Time-Gated Injection: pixel tokens are injected only in the low-noise denoising regime, reducing capacity competition during early semantic formation.
High-Frequency Pixel Predictor: a lightweight sub-pixel prediction head recovers fine textures from transformer features.

Quantitative Results

ImageNet 256x256

Model	Type	Params	FID w/o CFG	IS w/o CFG	FID w/ CFG	IS w/ CFG
DiT-XL	Latent Diffusion	675M	9.62	121.5	2.27	278.2
SiT-XL	Latent Diffusion	675M	8.61	131.7	2.06	270.3
VA-VAE	Latent Diffusion	675M	2.17	205.6	1.35	295.3
REPA	Latent Diffusion	675M	5.78	158.3	1.29	306.3
PixelDiT	Pixel Diffusion	797M	-	-	1.61	292.7
JiT-G	Pixel Diffusion	2B	-	-	1.82	292.6
Hi-DiT	Latent + Pixel	689M	1.66	213.6	1.06	296.6

Installation

git clone <this-repo-url>
cd Hi-DiT

conda env create -f environment.yml
conda activate hidit

Data Preparation

The ImageNet training pipeline expects preprocessed HDF5 images and cached VAE latents.

Download model weights

Before training the model, please download the weights for VAE and the weights for the pre-trained ImageNet model (optional) from the link: https://huggingface.co/shenhen/Hi-DiT.

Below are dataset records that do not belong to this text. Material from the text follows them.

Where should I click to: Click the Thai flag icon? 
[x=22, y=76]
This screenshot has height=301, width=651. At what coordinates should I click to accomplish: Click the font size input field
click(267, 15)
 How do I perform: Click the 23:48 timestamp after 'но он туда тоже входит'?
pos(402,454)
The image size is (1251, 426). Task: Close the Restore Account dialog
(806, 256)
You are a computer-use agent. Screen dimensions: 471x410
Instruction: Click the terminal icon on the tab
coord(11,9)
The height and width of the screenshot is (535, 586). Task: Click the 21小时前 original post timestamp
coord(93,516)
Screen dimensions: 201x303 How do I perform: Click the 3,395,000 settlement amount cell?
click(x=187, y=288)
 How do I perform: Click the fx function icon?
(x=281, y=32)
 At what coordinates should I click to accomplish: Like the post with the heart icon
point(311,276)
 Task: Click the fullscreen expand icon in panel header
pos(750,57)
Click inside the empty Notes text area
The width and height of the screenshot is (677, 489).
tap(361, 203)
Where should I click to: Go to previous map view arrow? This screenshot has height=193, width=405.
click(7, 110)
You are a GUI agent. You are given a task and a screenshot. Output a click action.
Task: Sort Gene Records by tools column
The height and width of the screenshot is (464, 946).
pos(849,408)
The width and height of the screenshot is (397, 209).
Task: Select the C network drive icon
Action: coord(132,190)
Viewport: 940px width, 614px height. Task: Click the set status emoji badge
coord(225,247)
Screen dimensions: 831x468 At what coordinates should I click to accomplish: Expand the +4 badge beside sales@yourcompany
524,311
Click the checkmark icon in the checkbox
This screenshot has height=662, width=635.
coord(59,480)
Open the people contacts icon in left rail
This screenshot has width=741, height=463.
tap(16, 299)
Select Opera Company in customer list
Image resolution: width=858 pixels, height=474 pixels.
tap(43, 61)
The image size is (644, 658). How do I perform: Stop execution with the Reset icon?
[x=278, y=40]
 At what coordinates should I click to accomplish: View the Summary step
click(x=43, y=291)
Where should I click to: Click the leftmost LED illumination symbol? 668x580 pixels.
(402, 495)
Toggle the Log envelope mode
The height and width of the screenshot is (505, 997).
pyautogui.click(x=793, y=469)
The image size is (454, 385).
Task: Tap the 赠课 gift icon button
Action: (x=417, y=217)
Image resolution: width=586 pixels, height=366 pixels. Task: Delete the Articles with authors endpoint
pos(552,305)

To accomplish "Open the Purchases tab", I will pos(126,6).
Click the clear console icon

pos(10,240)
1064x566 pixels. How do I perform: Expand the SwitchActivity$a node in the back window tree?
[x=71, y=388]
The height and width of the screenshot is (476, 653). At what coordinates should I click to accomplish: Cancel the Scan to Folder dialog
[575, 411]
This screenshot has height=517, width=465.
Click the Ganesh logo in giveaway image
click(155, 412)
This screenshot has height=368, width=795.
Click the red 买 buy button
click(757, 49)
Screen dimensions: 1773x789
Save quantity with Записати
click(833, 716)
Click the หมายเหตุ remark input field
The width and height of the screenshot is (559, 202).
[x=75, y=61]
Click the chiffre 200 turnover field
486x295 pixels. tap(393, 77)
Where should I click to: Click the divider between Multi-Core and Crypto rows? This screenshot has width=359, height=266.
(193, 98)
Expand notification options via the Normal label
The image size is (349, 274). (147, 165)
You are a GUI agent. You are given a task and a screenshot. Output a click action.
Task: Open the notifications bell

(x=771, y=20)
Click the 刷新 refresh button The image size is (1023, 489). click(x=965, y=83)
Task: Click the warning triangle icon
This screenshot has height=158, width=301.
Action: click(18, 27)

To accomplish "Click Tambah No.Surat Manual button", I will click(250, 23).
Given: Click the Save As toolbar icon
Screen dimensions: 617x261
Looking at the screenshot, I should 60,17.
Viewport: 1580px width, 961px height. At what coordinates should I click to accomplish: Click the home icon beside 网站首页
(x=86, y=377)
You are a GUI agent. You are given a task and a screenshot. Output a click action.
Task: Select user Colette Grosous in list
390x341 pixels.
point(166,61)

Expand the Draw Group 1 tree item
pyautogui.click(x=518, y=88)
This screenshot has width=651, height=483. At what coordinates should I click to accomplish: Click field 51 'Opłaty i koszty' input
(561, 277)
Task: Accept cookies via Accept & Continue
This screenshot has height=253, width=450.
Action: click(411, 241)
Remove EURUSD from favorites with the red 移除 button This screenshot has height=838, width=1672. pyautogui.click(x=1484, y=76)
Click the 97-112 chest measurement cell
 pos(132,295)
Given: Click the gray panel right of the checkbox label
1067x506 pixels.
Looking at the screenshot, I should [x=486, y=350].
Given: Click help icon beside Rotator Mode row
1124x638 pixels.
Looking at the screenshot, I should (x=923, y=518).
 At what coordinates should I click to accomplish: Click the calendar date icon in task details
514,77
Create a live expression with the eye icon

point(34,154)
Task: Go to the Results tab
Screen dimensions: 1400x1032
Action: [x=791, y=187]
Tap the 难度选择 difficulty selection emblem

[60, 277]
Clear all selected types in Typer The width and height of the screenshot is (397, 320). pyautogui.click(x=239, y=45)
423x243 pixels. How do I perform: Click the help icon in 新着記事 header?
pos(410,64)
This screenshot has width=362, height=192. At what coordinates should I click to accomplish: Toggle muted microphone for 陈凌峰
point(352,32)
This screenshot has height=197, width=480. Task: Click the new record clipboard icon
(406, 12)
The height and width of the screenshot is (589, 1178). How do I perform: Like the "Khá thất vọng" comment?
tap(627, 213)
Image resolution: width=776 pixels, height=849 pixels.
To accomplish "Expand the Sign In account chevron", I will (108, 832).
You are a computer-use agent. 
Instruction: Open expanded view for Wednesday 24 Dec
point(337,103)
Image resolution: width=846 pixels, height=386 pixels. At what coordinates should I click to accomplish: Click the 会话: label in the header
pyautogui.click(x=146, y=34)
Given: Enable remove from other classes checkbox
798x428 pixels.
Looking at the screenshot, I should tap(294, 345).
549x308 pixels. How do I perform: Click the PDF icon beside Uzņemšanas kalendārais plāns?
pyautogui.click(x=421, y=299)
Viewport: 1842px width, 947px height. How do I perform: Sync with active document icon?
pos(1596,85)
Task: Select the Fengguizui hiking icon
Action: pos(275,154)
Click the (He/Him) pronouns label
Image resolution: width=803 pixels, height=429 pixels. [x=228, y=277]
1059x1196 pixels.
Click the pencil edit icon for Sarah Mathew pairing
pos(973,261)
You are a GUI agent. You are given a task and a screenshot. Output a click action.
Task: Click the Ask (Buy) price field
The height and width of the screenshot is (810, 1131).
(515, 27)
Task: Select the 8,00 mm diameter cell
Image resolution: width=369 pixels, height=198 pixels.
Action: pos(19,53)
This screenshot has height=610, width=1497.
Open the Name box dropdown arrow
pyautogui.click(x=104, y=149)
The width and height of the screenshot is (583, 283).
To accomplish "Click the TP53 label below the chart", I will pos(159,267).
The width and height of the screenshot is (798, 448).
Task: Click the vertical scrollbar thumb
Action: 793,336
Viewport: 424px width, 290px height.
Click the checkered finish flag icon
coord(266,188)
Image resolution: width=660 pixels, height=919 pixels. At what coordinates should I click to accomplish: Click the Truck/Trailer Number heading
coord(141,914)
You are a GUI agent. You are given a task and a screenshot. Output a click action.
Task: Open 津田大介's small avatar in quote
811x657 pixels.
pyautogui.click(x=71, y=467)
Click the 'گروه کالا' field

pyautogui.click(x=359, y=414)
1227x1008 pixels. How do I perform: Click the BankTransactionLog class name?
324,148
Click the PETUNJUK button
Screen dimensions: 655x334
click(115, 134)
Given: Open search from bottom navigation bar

1. Convert ImageNet Images to HDF5

python preprocessing.py \
    --imagenet-path /path/to/imagenet/train \
    --output-path data/imagenet256 \
    --resolution 256 \
    --num-workers 32

The output directory will contain:

data/imagenet256/images.h5
data/imagenet256/images_h5.json

2. Cache VAE Latents

accelerate launch --num_machines=1 --num_processes=8 cache_latents.py \
    --data-dir data/imagenet256 \
    --output-dir data/imagenet256 \
    --vae-arch f16d32 \
    --vae-ckpt-path pretrained/e2e-vavae/e2e-vavae-400k.pt \
    --vae-latents-name e2e-vavae-400k \
    --pproc-batch-size 128

The training loader will then use:

data/imagenet256/e2e-vavae-400k.h5
data/imagenet256/e2e-vavae-400k_h5.json

Training

Hi-DiT uses two training stages.

Stage 1: LDM-Only Latent Backbone Training

The pixel branch is disabled and the model is optimized with latent denoising and representation-alignment losses.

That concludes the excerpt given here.